Surono mengatakan, sebelum letusan 2010, pengawasan dilakukan secara klasik, yaitu memantau aktivitas magma dangkal sehingga sistem peralatan pemantauan dikonsentrasikan di sekitar puncak Merapi. Akibatnya, peralatan hanya merespons saat magma berada di sekitar puncak sehingga migrasi magma dari kaki hingga puncak Merapi tak teramati.
Ada empat alat pengukur seismik di puncak, alat pemantau kimia gas, dan sembilan reflektor yang akan ditembak dengan sinar laser guna mempelajari kembang kempisnya Merapi.
”Meski banyak tawaran alat pemantau tambahan dari Perancis dan Amerika Serikat, kami masih pertimbangkan dari sisi kegunaan dan biaya perawatan,” katanya. Alat yang terbaru adalah empat perangkat global positioning system (GPS) dari Jepang yang dipasang permanen di kaki, perut, dan puncak Merapi.
Selain itu, empat pemantau seismik di puncak akan dibantu dengan empat alat tambahan di tubuh dan kaki Merapi.

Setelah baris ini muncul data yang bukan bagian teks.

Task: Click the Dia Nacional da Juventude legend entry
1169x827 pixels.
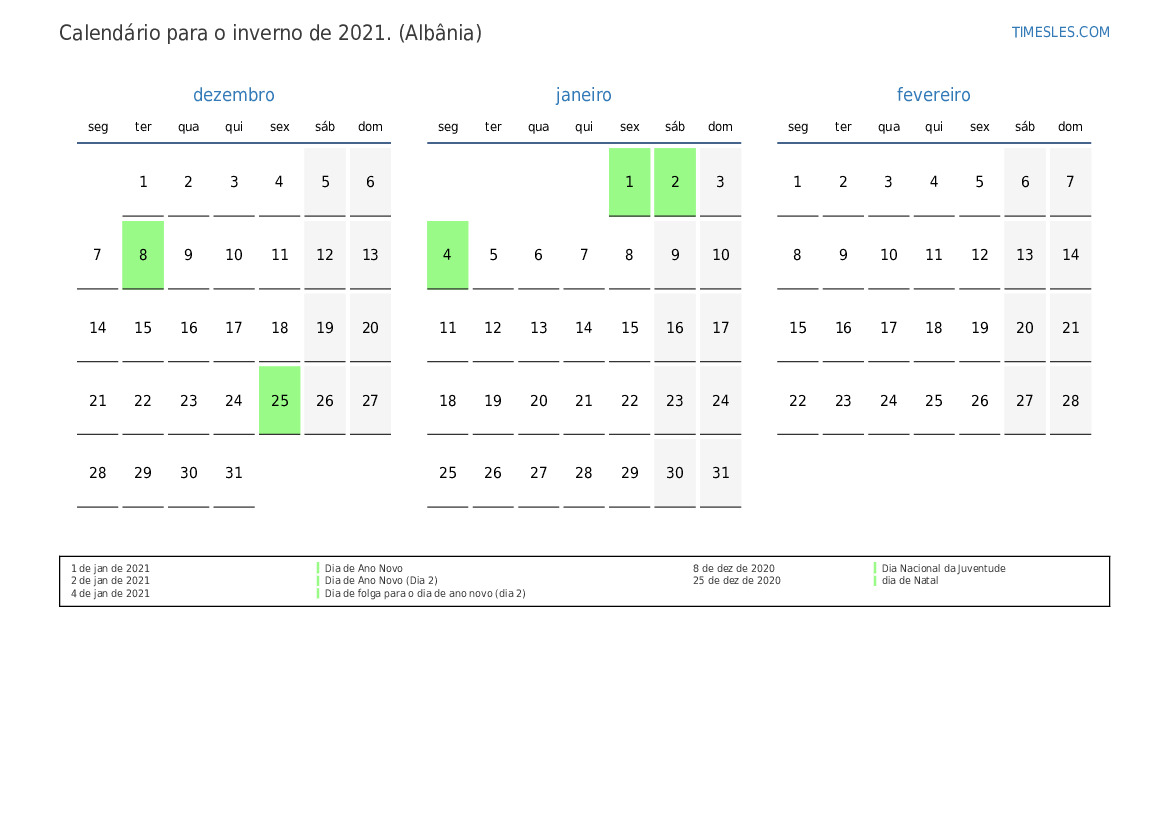Action: (943, 568)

Selain alat, kata Surono, Merapi akan dipantau mini-DOAS (miniature-Deferential Optical Absorption Spectrometer) dan satelit Operating Missions as Nodes on the Internet (OMNI) untuk mengukur emisi sulfur oksida (SO). Lewat OMNI bisa dilihat Merapi pada letusan 2 November mengeluarkan 80 kiloton SO. Sehari kemudian menjadi 150 kiloton dan saat letusan 5 Oktober menjadi 250 kiloton.

Ujian berat
Ahli Vulkanologi dari Institut Teknologi Bandung, Asnawir Nasution, menjelaskan, potensi banjir lahar akibat banyaknya material vulkanik yang dilontarkan Merapi pada letusan 2010 menjadi ancaman berbahaya bagi semua daerah di sekitar Merapi. Namun, ada baiknya bila perhatian besar diletakkan di daerah barat Merapi, seperti Magelang atau Muntilan.
Pada letusan sebelumnya, daerah barat jarang kecipratan material vulkanik dalam jumlah banyak. Namun, dengan material 150 juta meter kubik, menyebabkan sungai dan anak sungai di bagian barat Merapi tidak luput dari ancaman banjir lahar.
”Pembuatan bangunan penahan tanggul yang benar atau relokasi sementara warga sekitar bantaran sungai bisa menjadi solusi berkesinambungan dengan peta bencana yang baru,” kata Asnawir.